La transizione ecologica del Piano Nazionale di Recupero e Resilienza si basa sulle tecnologie, e continua a vedere la sicurezza e la salvaguardia ambientale come un limite allo sviluppo. La semplificazione delle procedure autorizzative è necessaria, perché un’eccessiva complessità genera corruzione (si paga chi deve dare le autorizzazioni, in modo che sblocchi le procedure) o immobilismo (non si decide per il timore di conseguenze legali). La soluzione consiste nel rimuovere i controlli e le specifiche di sicurezza ambientale e sanitaria, confidando nel senso di responsabilità delle imprese.

La gestione della rete autostradale, e quella di una funivia, mostrano che questo senso di responsabilità non è così diffuso. Se lo fosse, l’Unione Europea non investirebbe così tanto nella transizione ecologica: fino ad ora non abbiamo dato importanza all’ecologia (la scienza che studia la natura), e non solo in Italia. Le tecnologie sono un mezzo necessario per la transizione ma, da come stiamo impostando la gestione del Pnrr, pare che siano un fine, e si pensa di realizzare la transizione ecologica senza l’ecologia. Confidando che le tecnologie possano risolvere i problemi senza averli ben definiti e senza controllare se le soluzioni proposte sono veramente efficaci nel salvaguardare l’integrità della natura.

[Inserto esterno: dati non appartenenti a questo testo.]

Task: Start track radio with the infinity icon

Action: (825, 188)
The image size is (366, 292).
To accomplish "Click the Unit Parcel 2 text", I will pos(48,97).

La verifica non può essere fatta dai tecnologi: ci vogliono ecologi. Tenuti accuratamente da parte nello sviluppo del Pnrr dove, come ho avuto modo di rimarcare innumerevoli volte, la natura è considerata solo come fornitrice di risorse. Questa “visione”, che conferisce centralità allo sfruttamento della natura per acquisire vantaggi economici, è ancora prevalente. Si è arrivati, nei commenti ai miei post, a preconizzare un tempo felice in cui potremo bypassare la biodiversità, dipinta come qualcosa di nefasto.

L’aspettativa è che tutto giri attorno a noi, e che se qualche componente della natura ci è ostile (l’orsa che difende i cuccioli, il serpente velenoso) dobbiamo sbarazzarcene. Cosa che facciamo con i pesticidi in agricoltura: uccidono ogni forma di vita che interferisca con la fruizione della specie che coltiviamo. Per la quale abbiamo preparato il campo, eradicando ogni altra forma di vita. All’estremo opposto ci sono gli animalisti, che si oppongono alla sperimentazione animale perché “inutile” e, contro ogni evidenza, affermano che i farmaci si possono sviluppare senza l’uso di modelli animali. Contraddicendo con sprezzo del ridicolo le affermazioni di Premi Nobel per la medicina, per non parlare degli sviluppatori di vaccini.

Manca la cultura sia in chi nega il valore della natura, sia in chi la beatifica. La natura non è né di destra né di sinistra: c’è. E noi ne facciamo parte. Non riusciremo a distruggerla, ma se la altereremo troppo eroderemo le premesse per il nostro benessere e la nostra esistenza. Capito questo, saremo pronti per la transizione ecologica. La transizione ecologica avverrà solo a seguito di una transizione culturale.